(Beginning of Passage)

Roberta Ivy Shaffer (born November 27, 1953) is an American librarian and attorney and is the former Director of the Law Library of Congress.

Shaffer received a bachelor's degree from Vassar College in 1974 and a master's degree in library science from Emory University in 1975. She received her Juris Doctor from Tulane University in 1980.

Shaffer worked as the director of legal communications at the University of Houston Law Center from 1980 to 1984 and was a special assistant to the Law Library of Congress from 1984 to 1987. She was a Fulbright senior researcher in Tel Aviv, Israel in 1988. She served as the acting library director George Washington University Law Center in 1990. From 1991 to 1999, she was the director of library services for Covington & Burling law firm. She was the Dean of the Graduate School of Library and Information Science at the University of Texas at Austin from 1999 to 2001.

(End of Passage)
(Beginning of Listed records)

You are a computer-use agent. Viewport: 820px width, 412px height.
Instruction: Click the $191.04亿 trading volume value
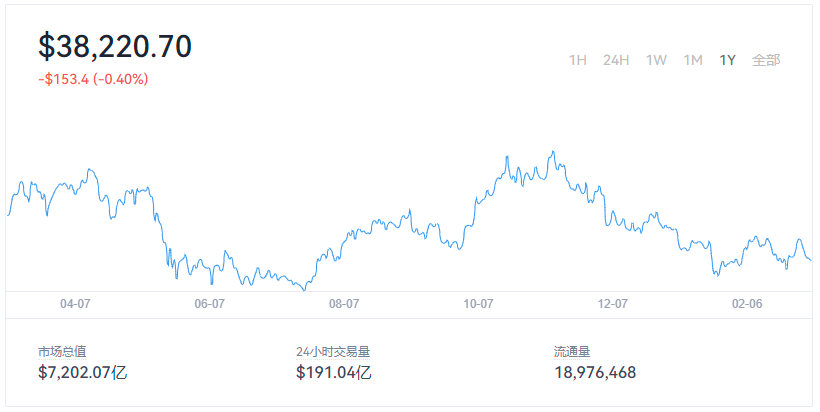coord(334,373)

(End of Listed records)
(Beginning of Listed records)

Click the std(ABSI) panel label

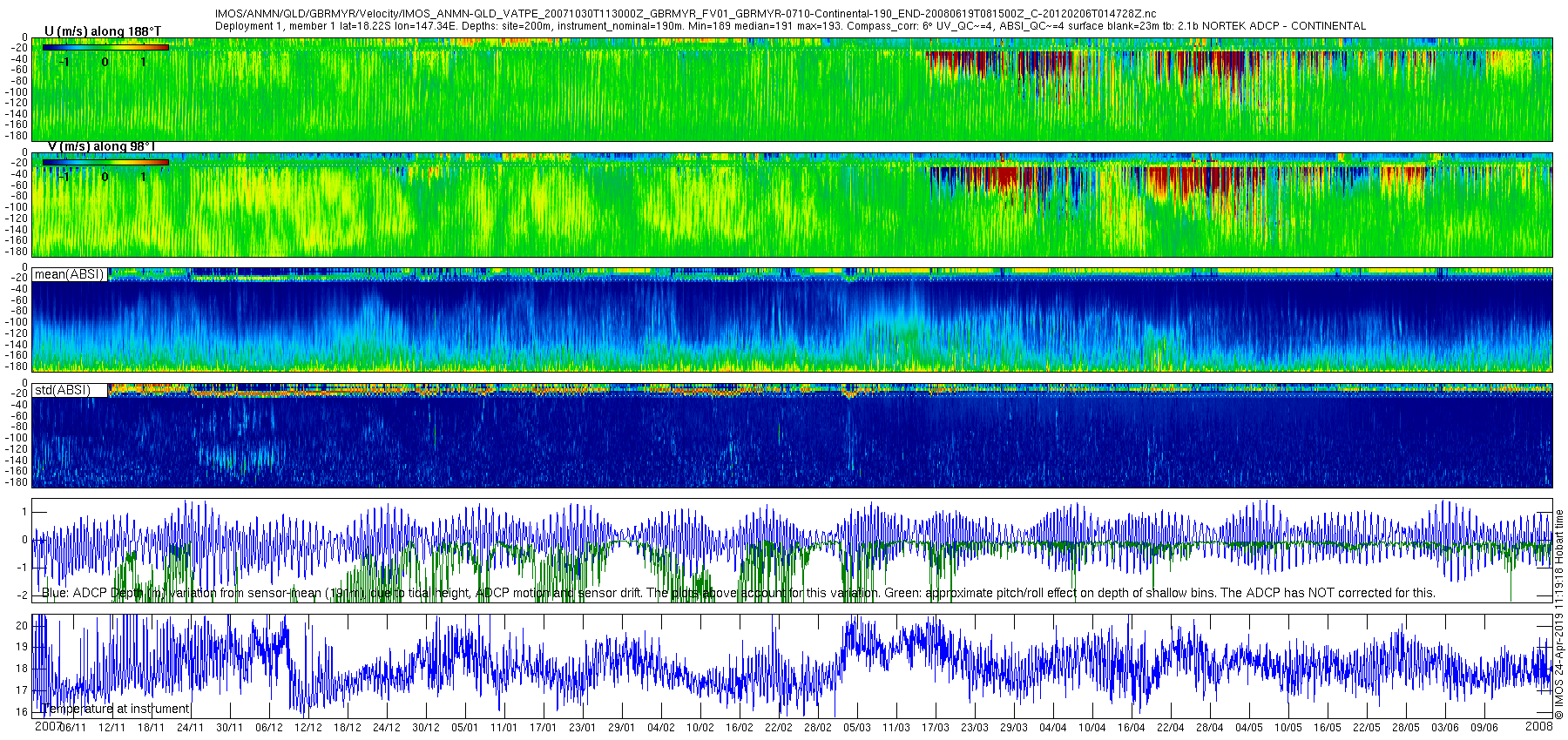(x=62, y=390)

(End of Listed records)

Questions on the material:
1. Translate this sentence from the Roberta Shaffer biography into Spanish: "She received her Juris Doctor from Tulane University in 1980."
2. The Roberta Shaffer biography opens by calling her both a librarian and an attorney. In one to three sentences, say which degrees listed in the biography match each of those two roles.
3. Proceed with the Roberta Shaffer biography, picking up after its final sentence.
The records come from a different source than the text.

Responses by item number:
1. Obtuvo su Juris Doctor en la Universidad Tulane en 1980.

2. She earned a master's degree in library science from Emory University in 1975, which matches her role as a librarian. She earned a Juris Doctor from Tulane University in 1980, which matches her role as an attorney.

3.
In 2005, Shaffer joined the Library of Congress as executive director of the Federal Library and Information Center Committee and the Federal Library and Information Network (FEDLINK). In 2009 she was named Law Librarian and in 2011 she became the associate librarian for Library Services. She retired from the Library of Congress in August 2014. She returned to the Library of Congress in 2015 as Acting Law Librarian and was made Law Librarian of Congress effective February 21, 2016.